● Exercise materials:
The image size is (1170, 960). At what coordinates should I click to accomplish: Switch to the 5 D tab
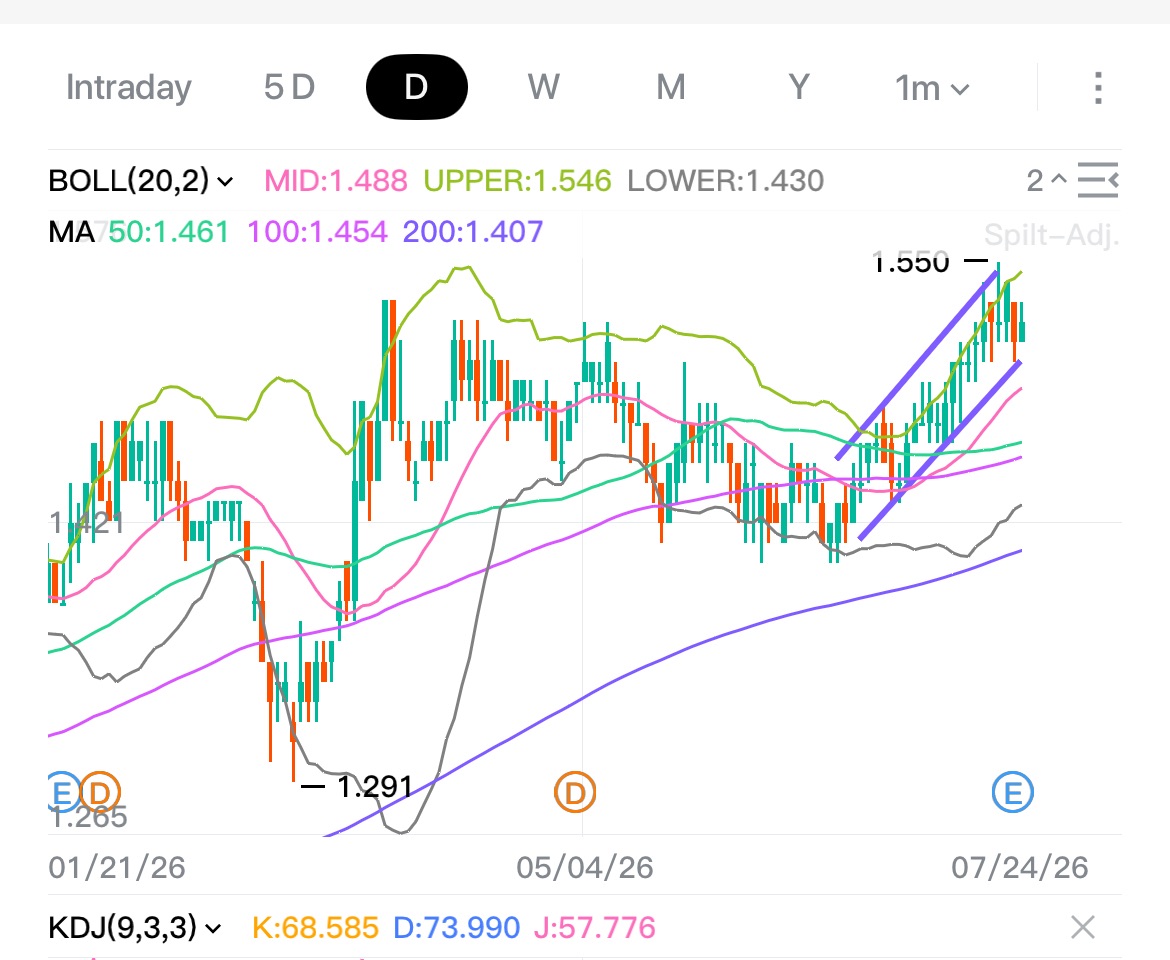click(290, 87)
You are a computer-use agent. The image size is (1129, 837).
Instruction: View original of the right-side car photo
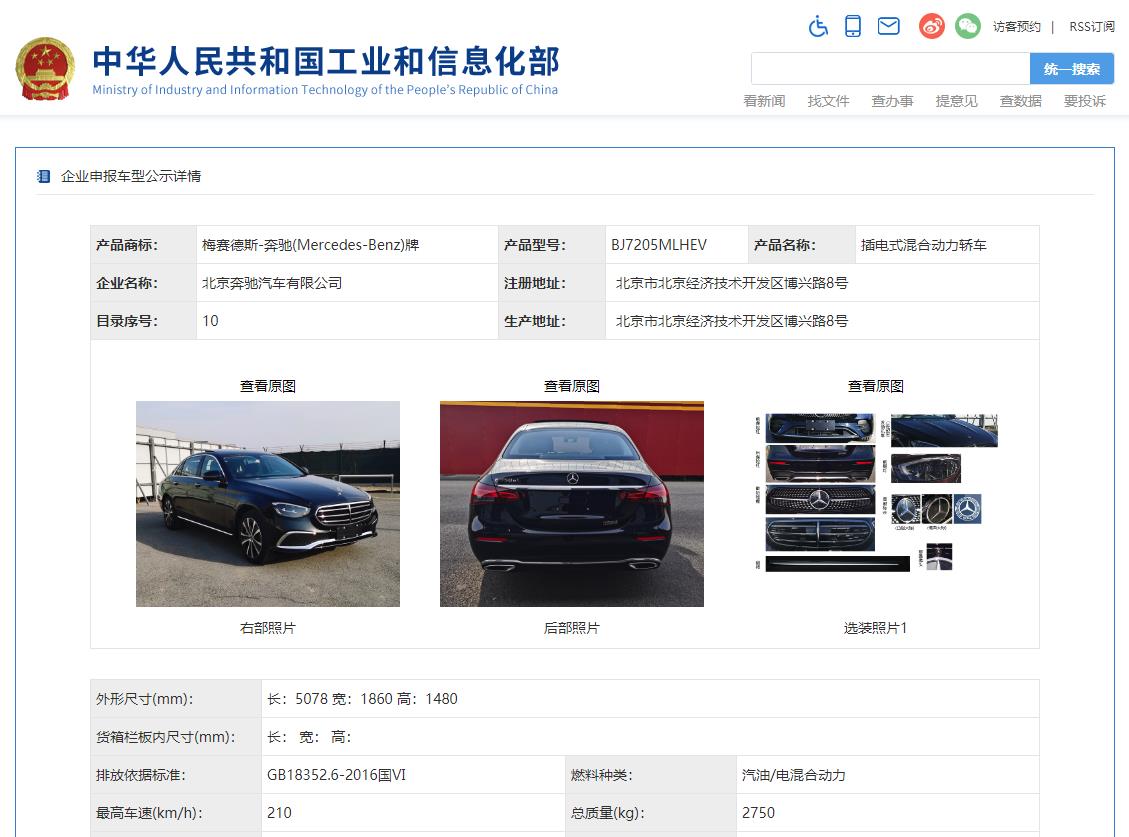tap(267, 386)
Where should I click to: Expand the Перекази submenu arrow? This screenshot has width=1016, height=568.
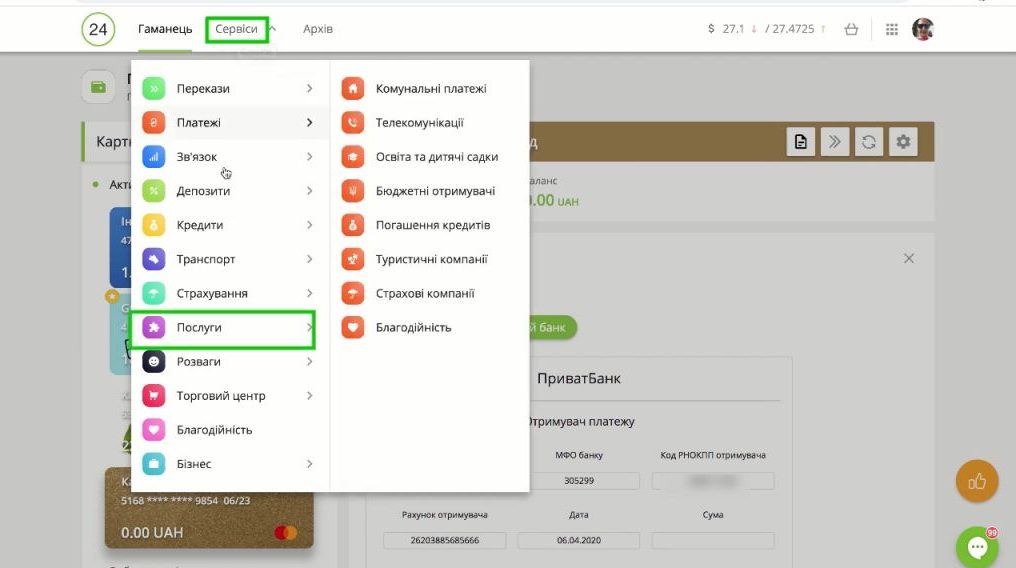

● Assignment:
Every line of the material above must be written out exactly, with no pictures.

● Exercise output:
The image size is (1170, 960). At what coordinates should I click to accomplish: Switch to the 5 D tab
click(290, 87)
You are a computer-use agent. The image size is (1129, 837).
Instruction: View original of the right-side car photo
tap(267, 386)
Where should I click to: Expand the Перекази submenu arrow? This screenshot has width=1016, height=568.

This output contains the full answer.